1. Got problems? Your peers have the answers
You know your industry better than you know your spouse, and you graduated at the top of your MBA class. That’s still no reason to think you can build a company without help. Leaders of fast-growth firms actively seek ideas and inspiration wherever they can find it.
Almost 40% of HOT 50 CEOs, for example, belong to peer groups of entrepreneurs. Organizations such as Young Entrepreneurs’ Organization and TEC unite non-competing CEOs for confidential discussions of their business challenges, and HOT 50 CEOs say these groups give them a chance to share, vent and learn. “Starting out, we were a fairly inexperienced management team,” says Harry Chemko, CEO of Elastic Path Software Inc. (No. 14 on the 2005 HOT 50). “I appreciated being able to call on our peer group for a lot of information,” such as when he needed advice regarding a dispute with an employee.
Business owners also draw support from their partners. Amir Adnani, who belongs to one of 31 HOT 50 owner / manager teams, credits his partner for helping him cope in the perilous startup phase. “When you’re undercapitalized and you have all these other challenges that are facing you, the last thing you want is to be facing them alone,” says the president of Blender Media Inc. (No. 10), a Web design and development firm. “The business-partner concept means you go into battle lined up together.”

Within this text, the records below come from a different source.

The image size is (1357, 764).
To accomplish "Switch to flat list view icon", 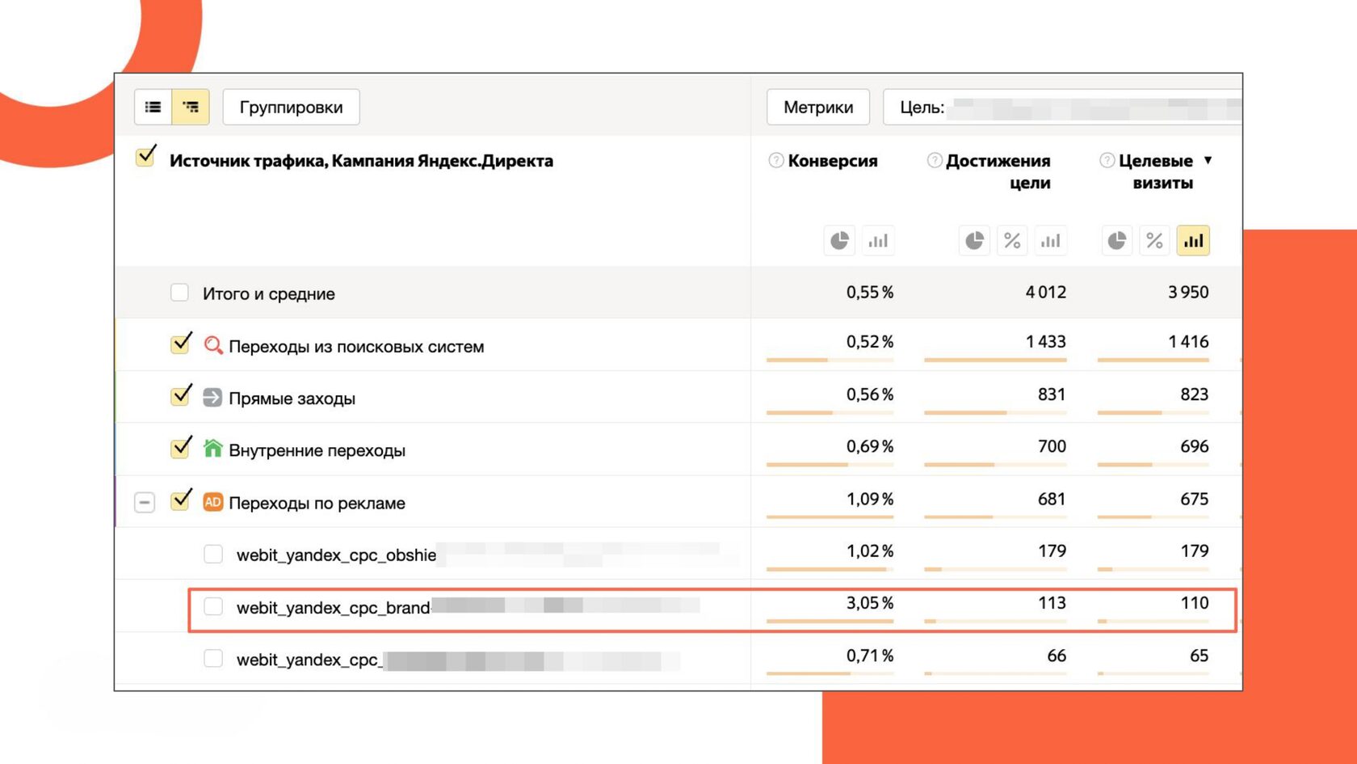I will click(x=153, y=107).
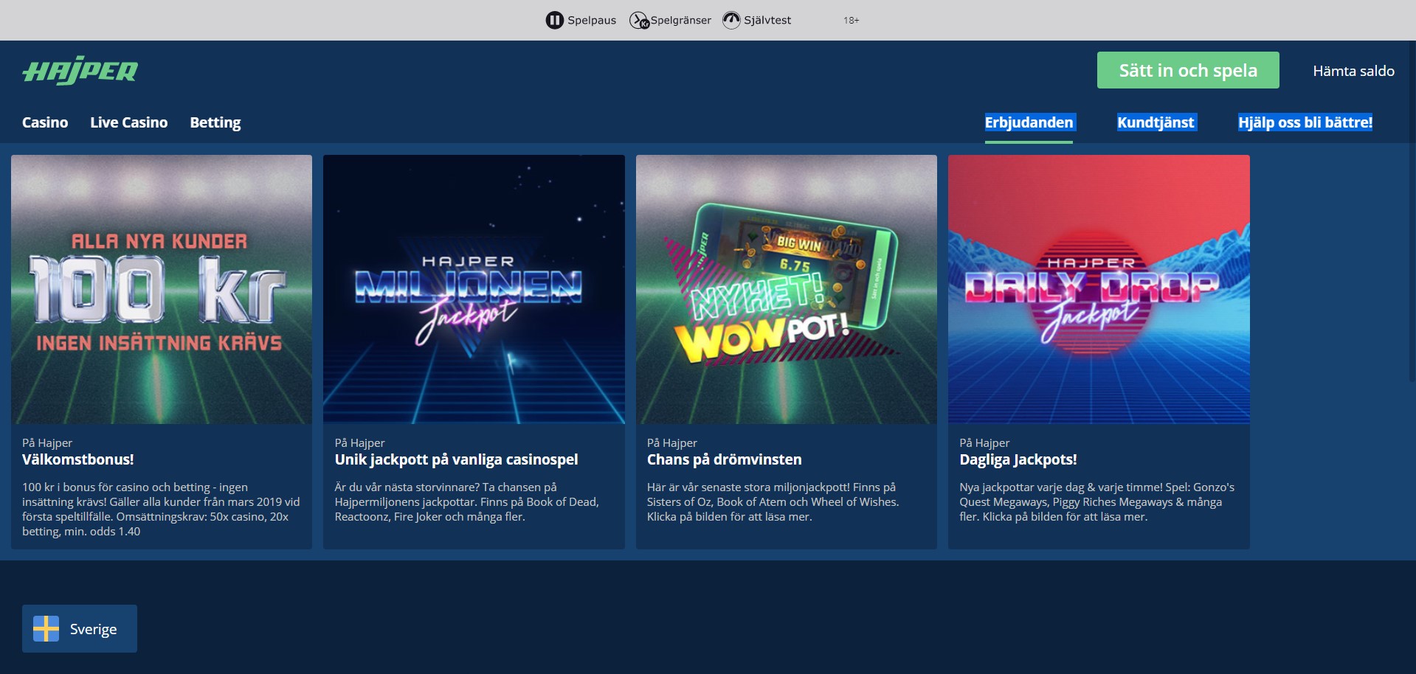The image size is (1416, 674).
Task: Select the Erbjudanden tab
Action: [x=1029, y=122]
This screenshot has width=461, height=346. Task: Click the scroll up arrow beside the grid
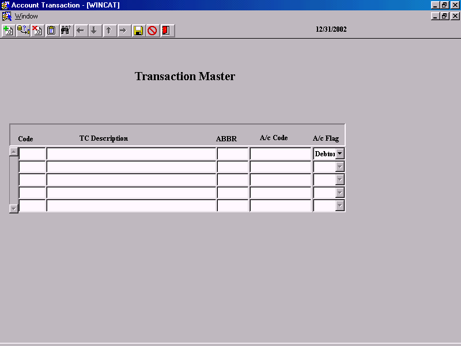click(x=13, y=151)
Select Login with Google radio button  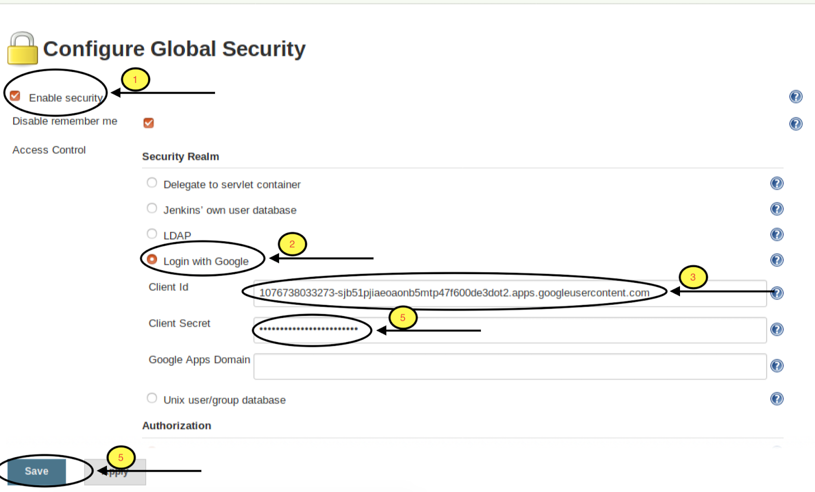tap(152, 259)
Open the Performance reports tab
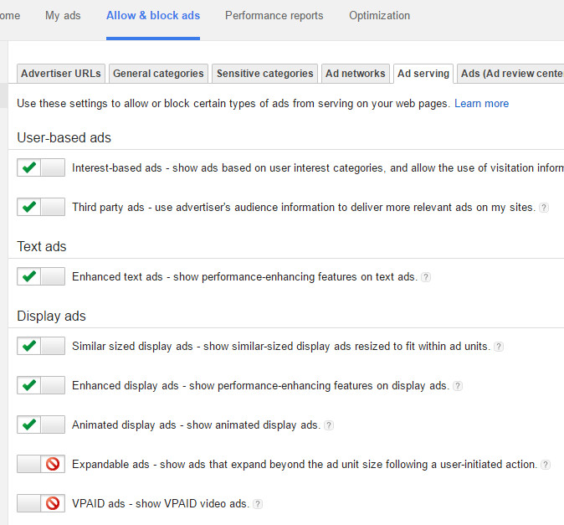Viewport: 564px width, 525px height. point(274,16)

Trent Dyrsmid started his company without a partner, so he depends on external sources of advice. “I’ve picked the brains of dozens of people over the years,” says the CEO of Dyrand Systems Inc. (No. 40), an IT services provider. He’s gleaned “a boatload of information” from meeting with CEOs of U.S.-based firms similar to his, but not in direct competition with Dyrand.

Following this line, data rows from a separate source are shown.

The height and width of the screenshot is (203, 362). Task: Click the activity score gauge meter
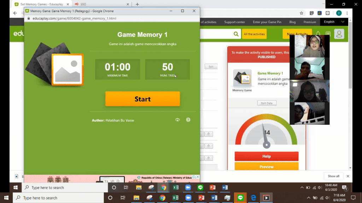(266, 134)
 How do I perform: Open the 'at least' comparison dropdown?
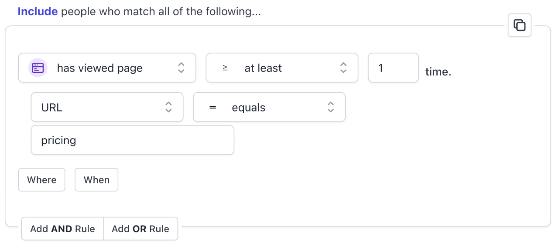tap(281, 68)
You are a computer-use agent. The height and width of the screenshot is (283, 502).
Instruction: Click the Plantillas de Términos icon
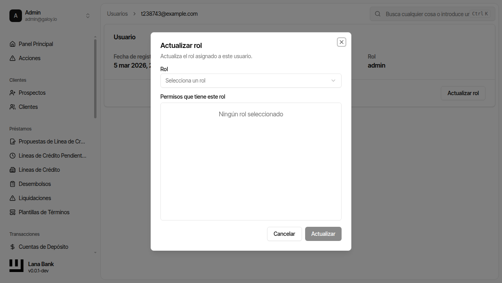pyautogui.click(x=12, y=212)
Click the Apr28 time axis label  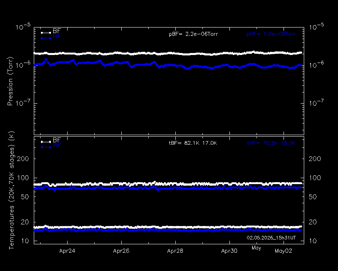click(x=175, y=251)
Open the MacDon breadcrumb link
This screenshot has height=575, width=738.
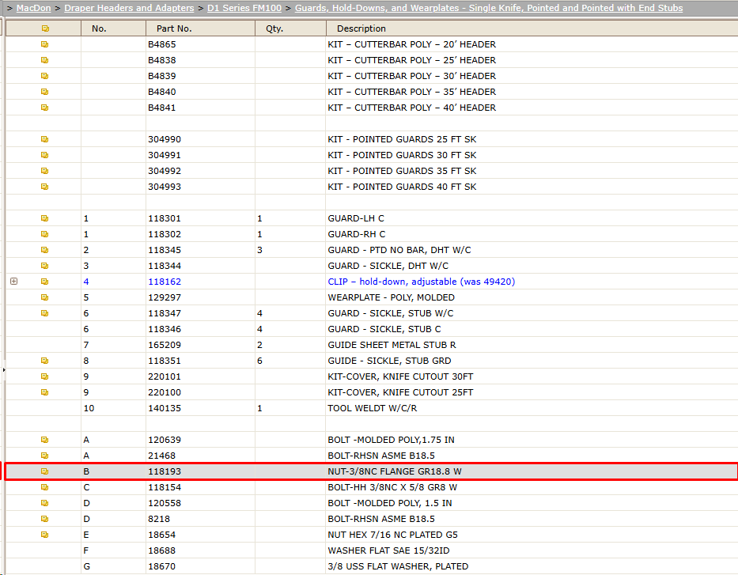(x=33, y=8)
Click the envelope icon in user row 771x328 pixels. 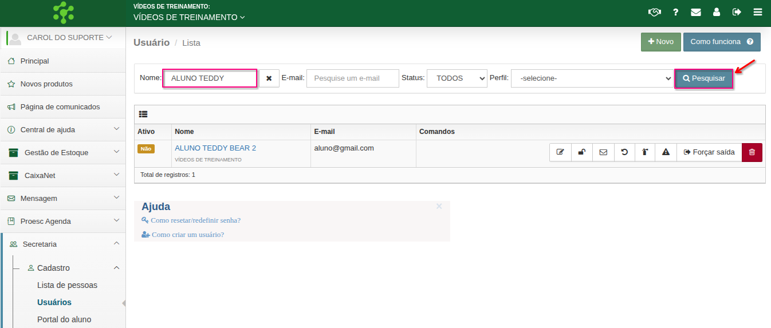pyautogui.click(x=603, y=152)
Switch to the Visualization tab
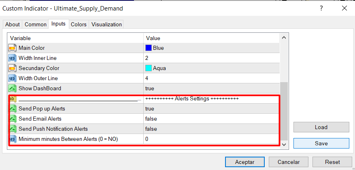 pos(106,24)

A daylong visit with the head of Directpointe Inc. in Lindon, Utah, for example, taught him an important lesson in growing a company. “I learned to look at the scalability of my business,” says Dyrsmid. “It’s something I had thought about, but hadn’t taken it to the nth degree like he did.” The result: “Every single thing we do, from processes to procedures to technology, is set up in such a way that we can grow without adding significant cost.” For instance, Dyrsmid produced a sales training video (starring Dyrsmid himself), eliminating the time-consuming process of educating reps individually.
2. The world cares about your product — not your birthday
Fledgling Canadian companies rarely export their product or service from the get-go. Some figure they need to be more established before venturing abroad; others figure it’s too difficult to attempt; still more don’t think of the opportunity at all. Don’t wait: the Internet has made exporting easier than ever, and in today’s hyper-competitive environment, companies and consumers have substantial incentive to buy from the supplier that best suits their needs, wherever that supplier is located-or how old that supplier is. No wonder 62% of HOT 50 firms are exporters, and that most of them have been penetrating foreign markets since their inception. Exports, mostly to the U.S., accounted for 43% of their 2004 sales.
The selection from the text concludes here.